> [EXERCISE OBJECTIVE]
Below are some records. Write out the lines from the one containing "The image size is (1000, 644)." to the last line, word for word, leaving out pictures.
========
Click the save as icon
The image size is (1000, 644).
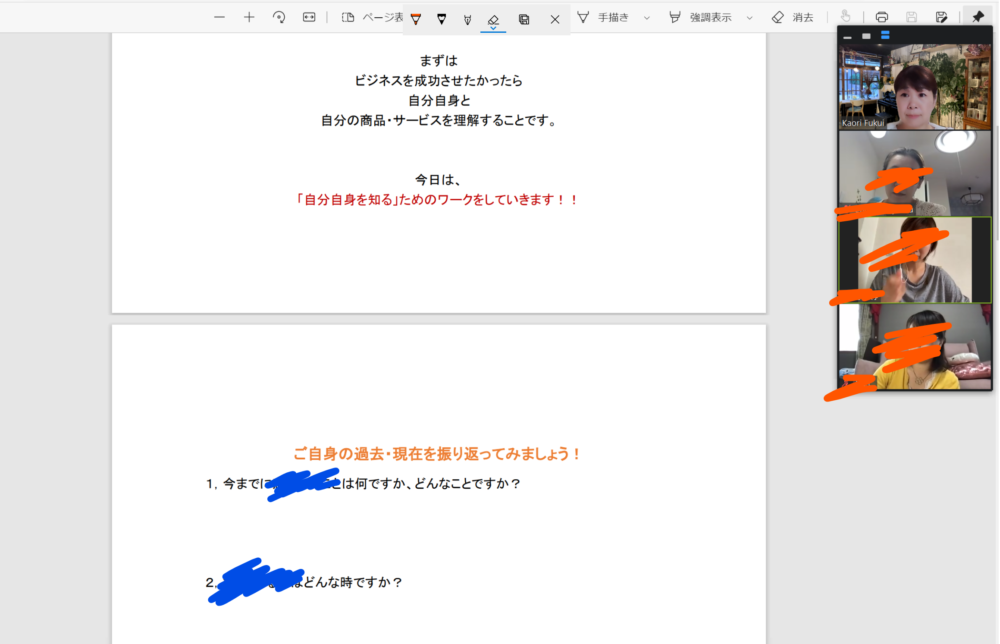coord(941,17)
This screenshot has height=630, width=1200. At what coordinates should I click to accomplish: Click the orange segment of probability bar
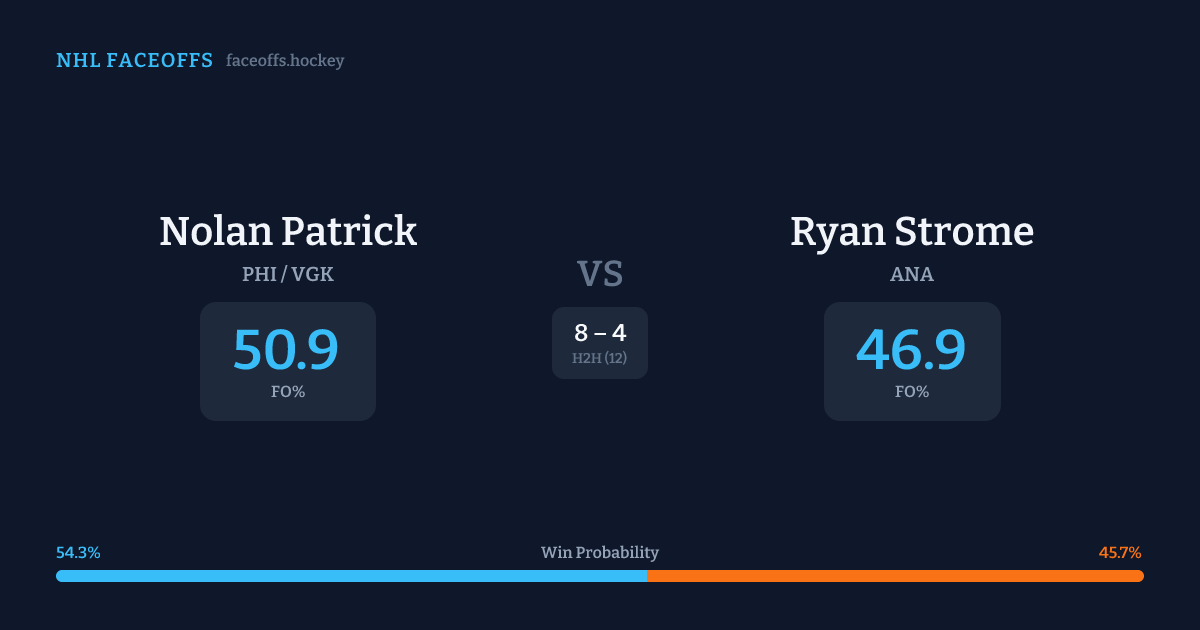[x=895, y=576]
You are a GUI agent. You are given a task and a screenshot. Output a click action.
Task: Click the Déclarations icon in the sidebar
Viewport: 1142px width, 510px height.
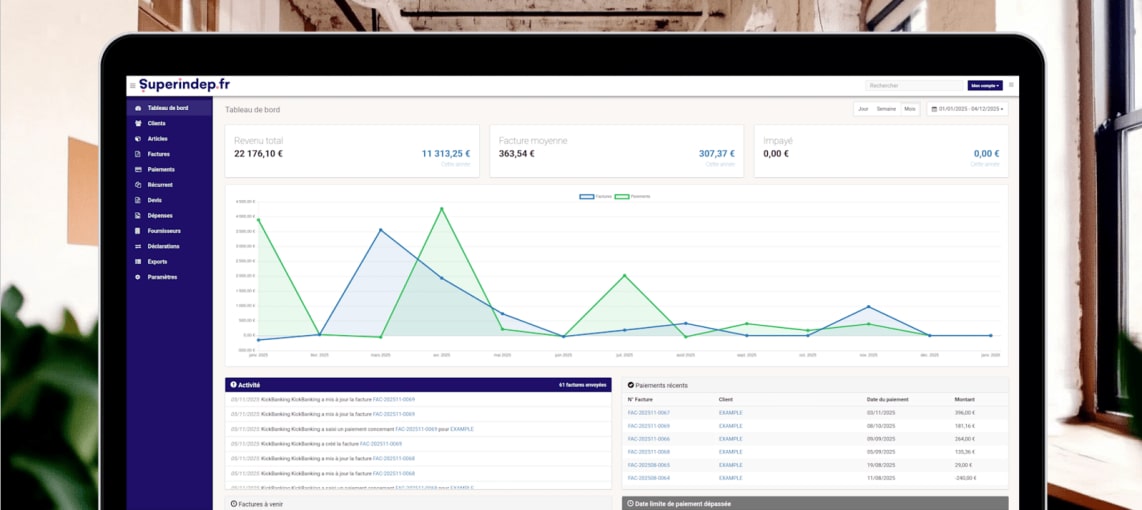[x=138, y=246]
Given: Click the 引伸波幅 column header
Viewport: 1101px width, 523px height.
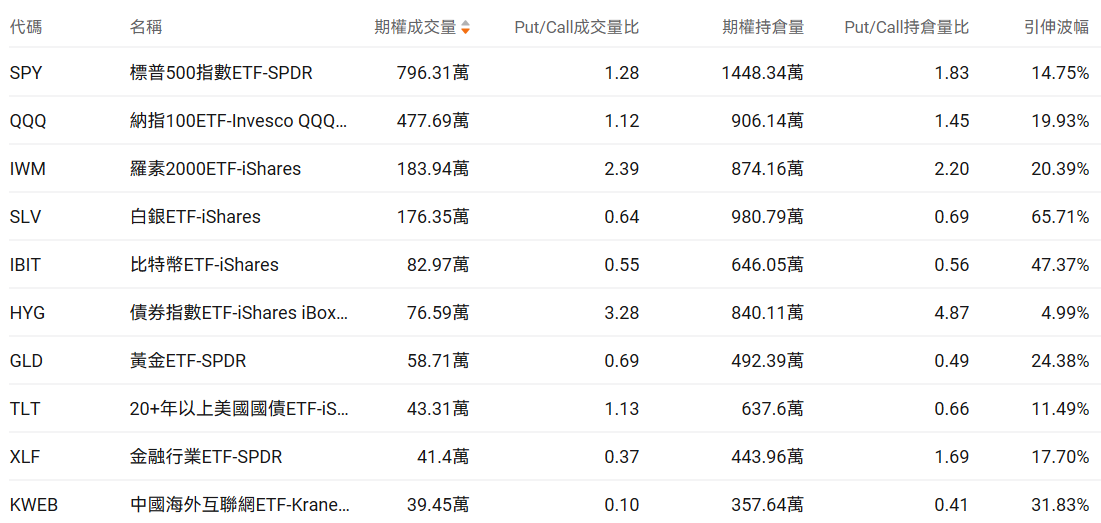Looking at the screenshot, I should click(x=1056, y=27).
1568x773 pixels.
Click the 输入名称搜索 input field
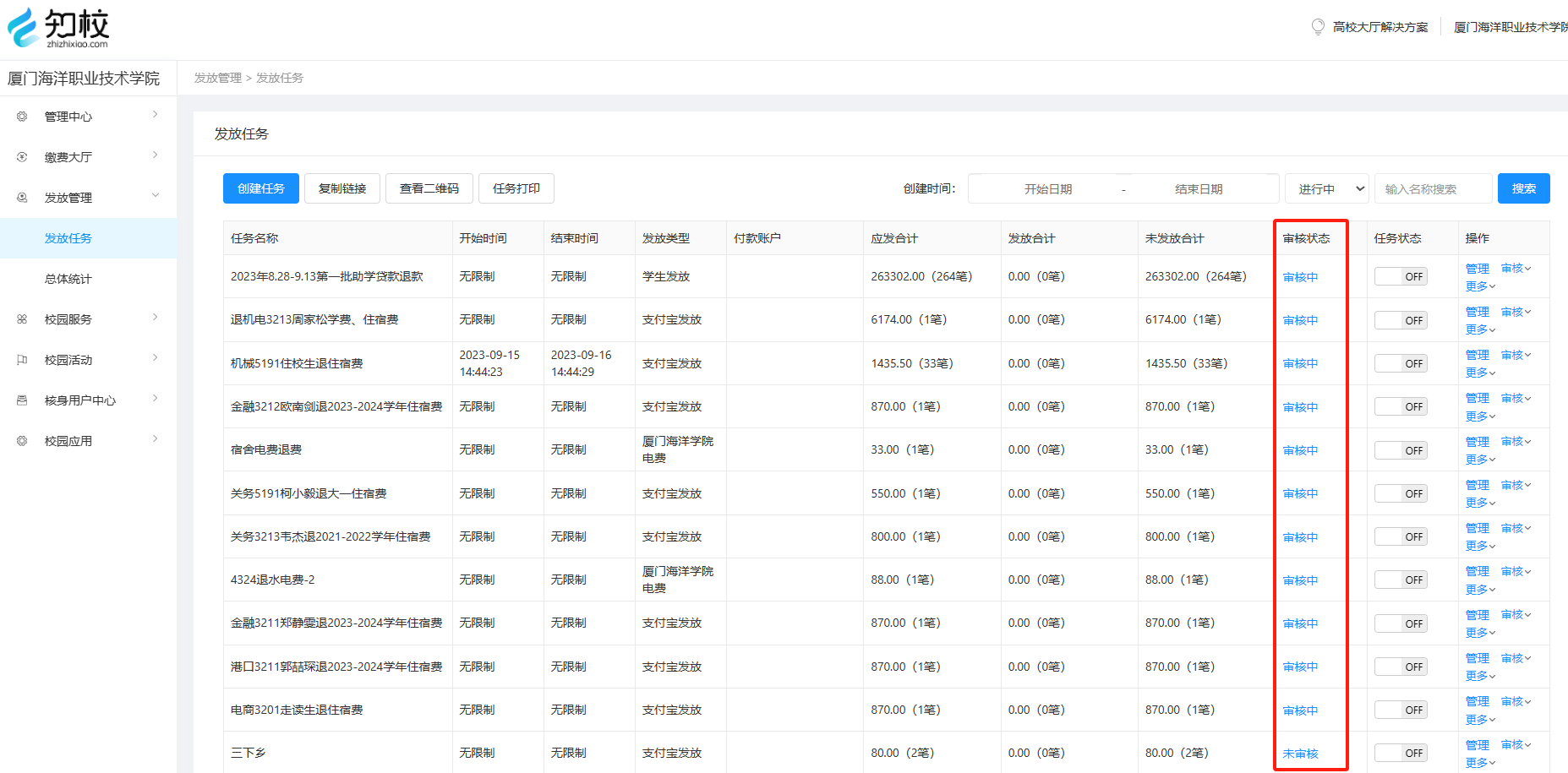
========
> [RESULT BELOW]
The image size is (1000, 644).
coord(941,17)
This screenshot has height=630, width=1200. At what coordinates should I click to accomplish: Click the orange segment of probability bar
[x=895, y=576]
You are a GUI agent. You are given a task and a screenshot. Output a click action.
Task: Click the Déclarations icon in the sidebar
Viewport: 1142px width, 510px height.
[x=138, y=246]
Given: Click the 引伸波幅 column header
Viewport: 1101px width, 523px height.
Looking at the screenshot, I should click(x=1056, y=27).
1568x773 pixels.
Click the 输入名称搜索 input field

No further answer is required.